The film is a commentary on what it means to be an “alien” at home and away—an immigrant at the precipice of personal evolution in a time of turbulent politics. Gambis says he wanted to challenge stereotypes about both Mexicans and scientists by featuring a young Latino man as the lead biologist in the drama.

The danger-fraught cross-border journey of monarchs alludes to immigrants’ struggles and their right to free movement. In March 2016 millions of the butterflies in two overwintering colonies died during extreme rains and snowstorms. Monarch populations have dwindled dramatically because of pesticides and the unrelenting climate crisis.

In this film, the butterflies are at once a symbol of fragility and resilience, of experiencing mortality and conquering adversity. On their return north, each new generation of monarchs carries the long migration forward. The generation that begins the journey is not the same as the one that arrives.

Despite living at the intersection of fantasy and realism, the elements of fiction in Son of Monarchs do not extend to science. The labs are real (in fact, the lab scenes were all shot inside New York University, with scientists’ hands making cameos in scenes showcasing butterfly dissection). The research featured in the movie is based on real-life attempts to design living butterfly wings through pinpointing and editing gene networks that generate their transfixing colors and patterns. As Mendel explains it in the film, “Imagine painting a butterfly with numbers.... The coloring instructions are written in the genetic code.”

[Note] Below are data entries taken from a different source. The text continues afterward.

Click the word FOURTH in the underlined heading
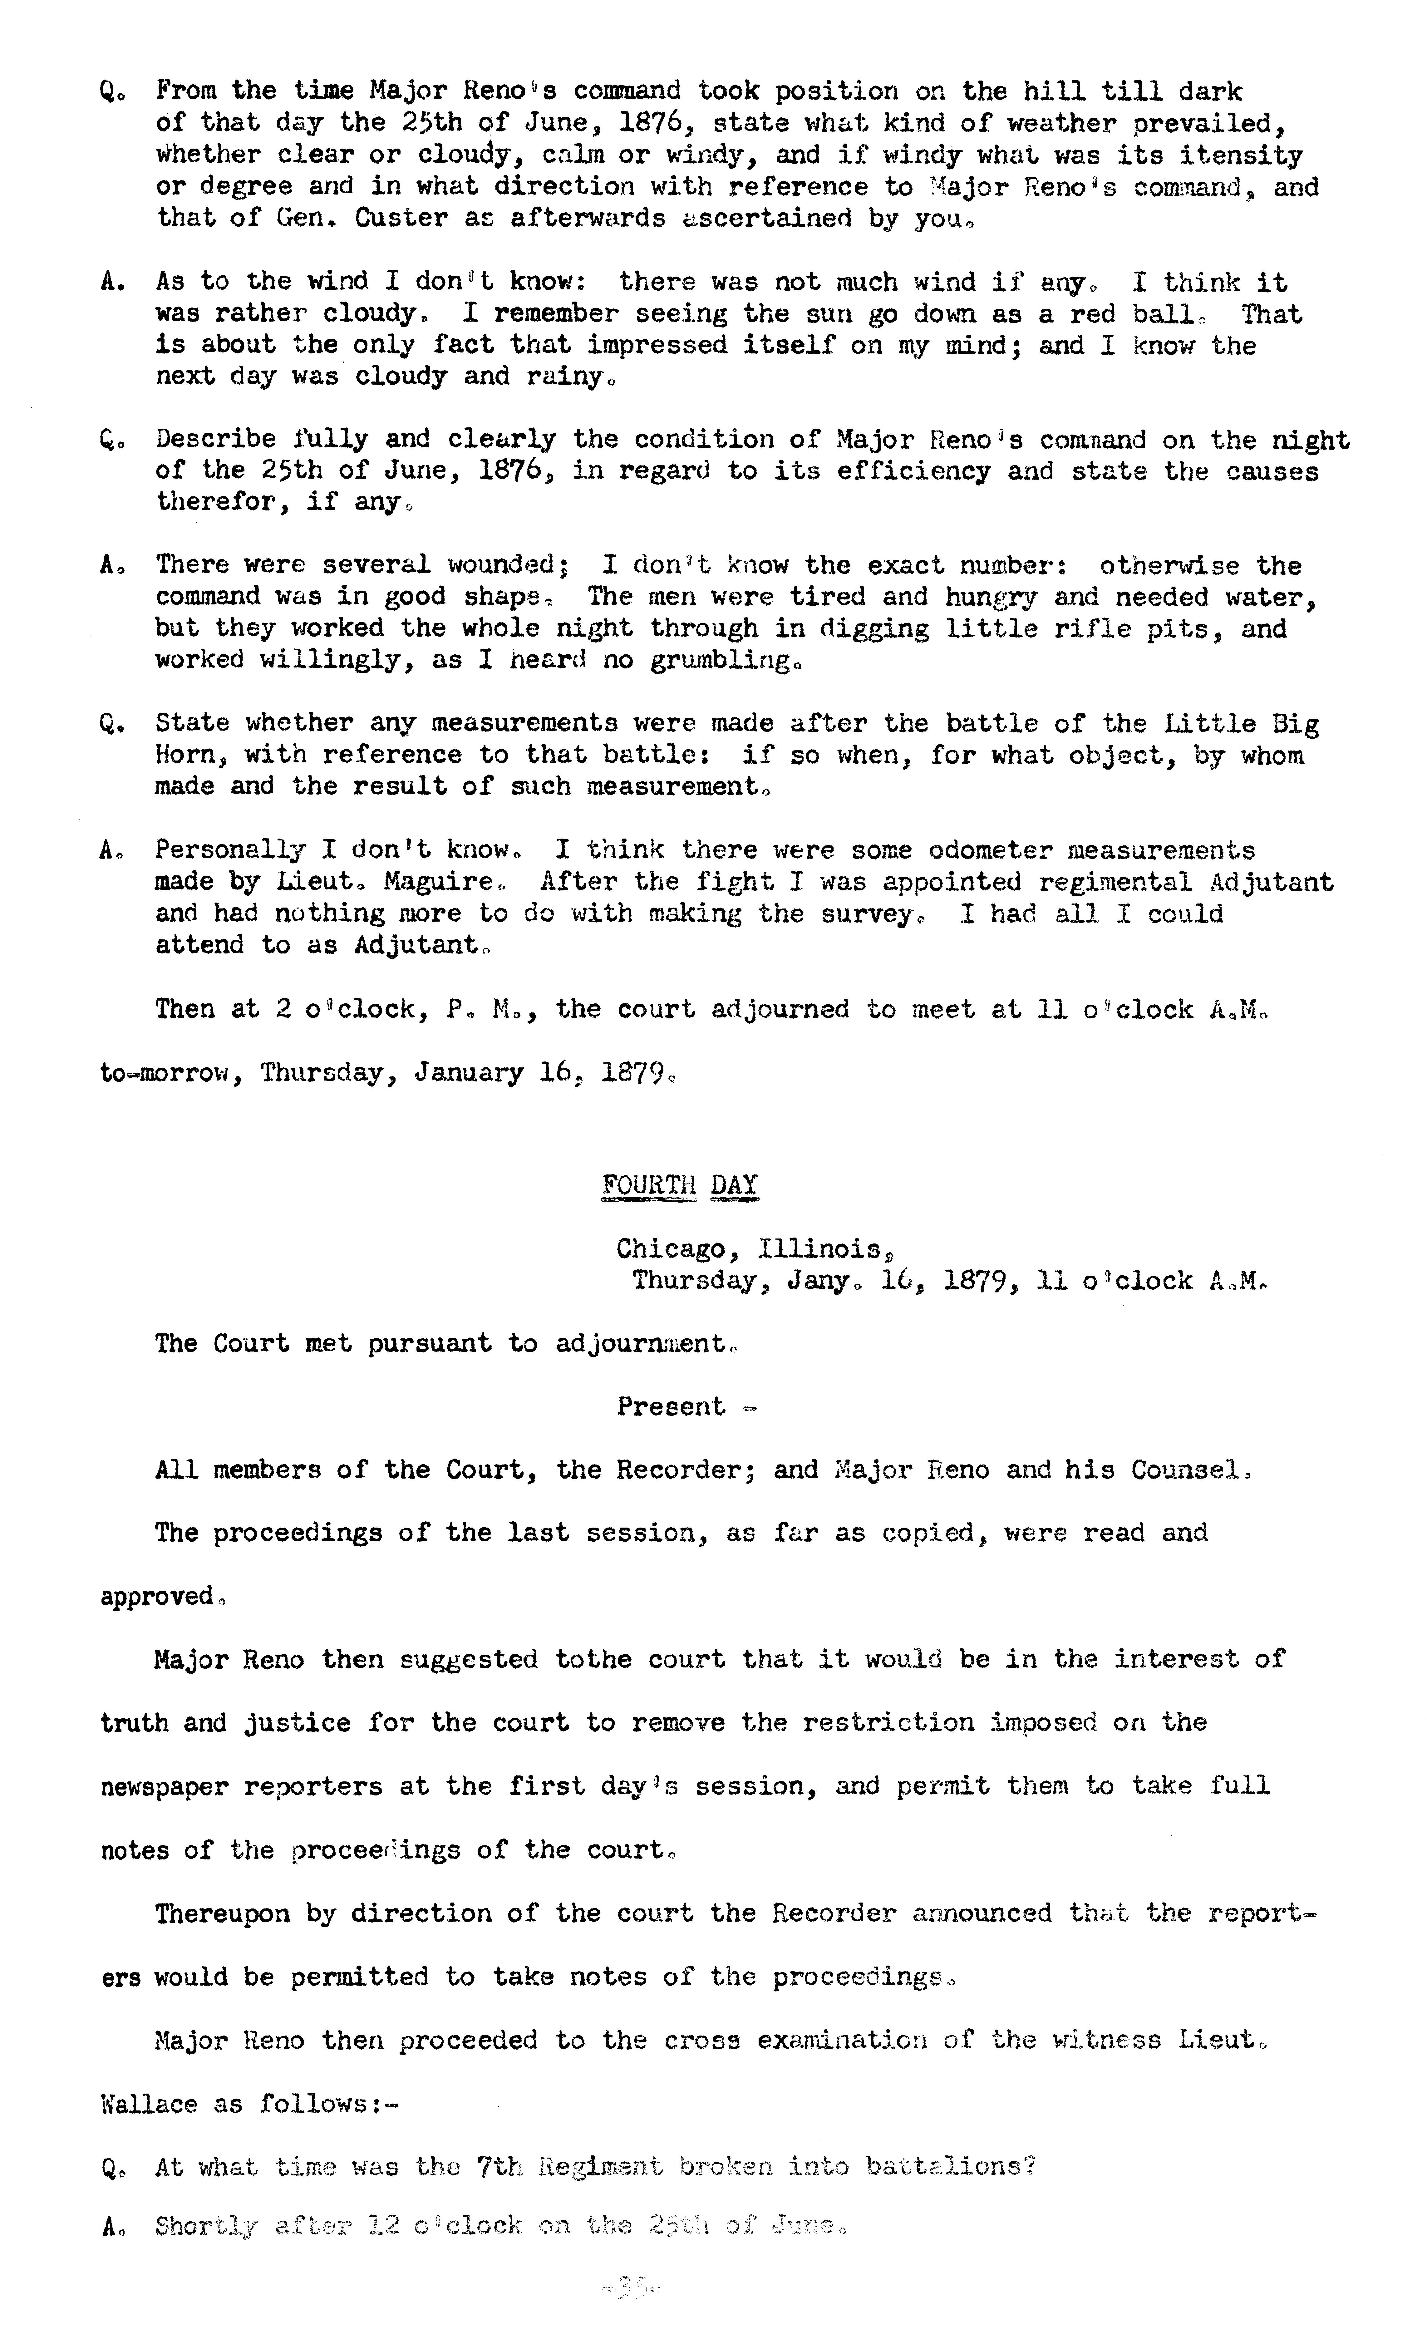click(x=648, y=1185)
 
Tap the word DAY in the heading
click(x=734, y=1185)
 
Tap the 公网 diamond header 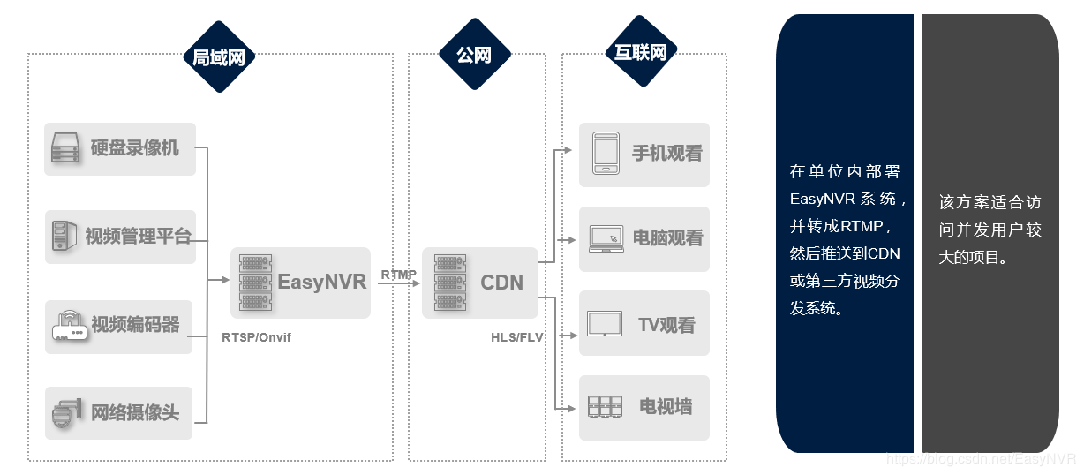coord(474,56)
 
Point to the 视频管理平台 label coord(138,236)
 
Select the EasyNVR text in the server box coord(321,283)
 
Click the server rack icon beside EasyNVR coord(254,283)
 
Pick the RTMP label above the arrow coord(398,275)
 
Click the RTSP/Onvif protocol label coord(256,337)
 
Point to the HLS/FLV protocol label coord(517,337)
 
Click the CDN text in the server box coord(501,283)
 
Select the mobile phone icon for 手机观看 coord(605,154)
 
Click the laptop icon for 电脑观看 coord(605,238)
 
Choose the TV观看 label coord(666,325)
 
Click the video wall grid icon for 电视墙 coord(605,407)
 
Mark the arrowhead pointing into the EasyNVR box coord(225,281)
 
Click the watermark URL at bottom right coord(980,459)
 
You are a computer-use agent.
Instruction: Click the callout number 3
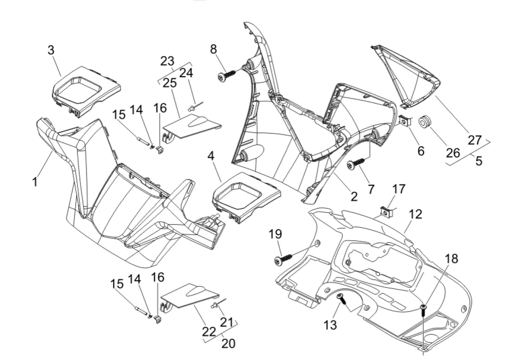pos(51,50)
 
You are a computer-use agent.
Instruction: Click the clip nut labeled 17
pos(386,211)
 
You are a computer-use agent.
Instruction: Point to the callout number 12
pos(416,214)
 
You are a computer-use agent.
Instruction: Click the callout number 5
pos(479,162)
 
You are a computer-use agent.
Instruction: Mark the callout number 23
pos(167,61)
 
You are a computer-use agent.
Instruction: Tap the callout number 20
pos(228,343)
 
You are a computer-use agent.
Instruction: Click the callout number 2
pos(354,196)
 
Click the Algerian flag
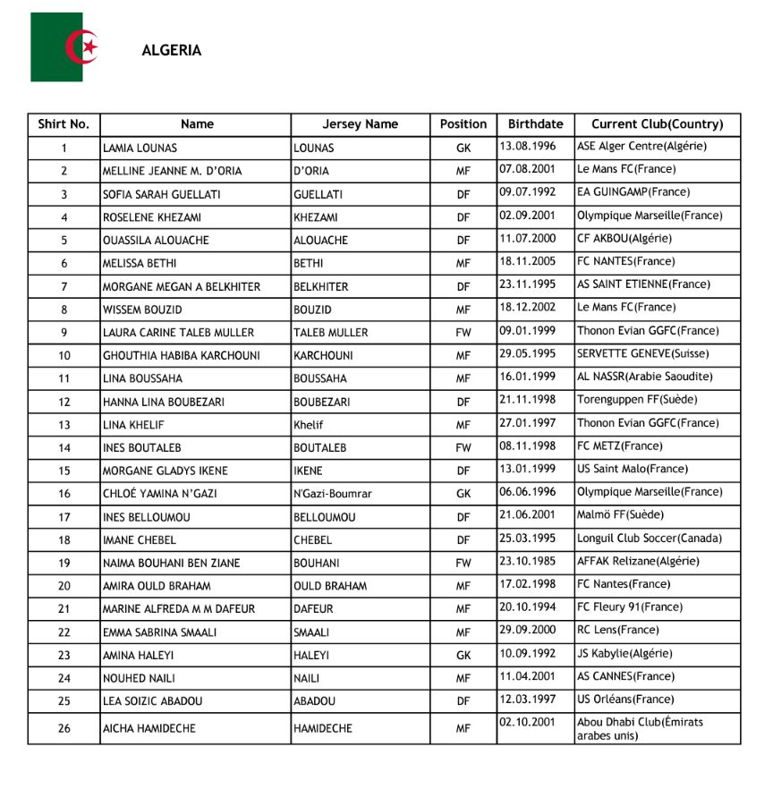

Optix is the master regulatory gene at the center of Mendel’s research (and of many allegorical conversations about the nature of change and evolution in the film). It controls wing pattern variations in butterflies and is believed to hold the key to unlocking the secrets of selective wing mutations. When optix is deleted, the butterfly is rendered ghostly and nearly transparent, a shell of its former self.

The film played out in Gambis’s mind for years before he had the resources to make it. After several other projects, including a trio of shorts about monarchs and an interview with CRISPR-Cas9 co-discoverer and Nobel Prize winner Emmanuelle Charpentier, the story of Son of Monarchs was finally on the wing.

Production took three years and was often interspersed with pauses to raise money to continue the project. Labocine—a video-on-demand platform and magazine founded by Gambis that is dedicated to science fiction and nonfiction films—produced Son of Monarchs. And it was filmed in Mexico’s Monarch Butterfly Biosphere Reserve, a sanctuary with protected microclimates between Michoacán and the State of Mexico where millions of butterflies overwinter and roost.

The movie’s production team included scientists at the reserve, N.Y.U., Cornell University and the National Autonomous University of Mexico’s Institute of Biology, as well as the Marine Biological Laboratory.

The monarch butterfly, which Mendel pores over and scrutinizes under the microscope, is the beating heart of this story—the subject of Mexican lore and an object of study at the frontiers of biology. Son of Monarchs pays homage to the butterfly as both “las Muertitas,” or the souls of the dead that come back to visit loved ones, according to legend, and as an animal model helping scientists uncover the underlying mechanisms of genetic evolution.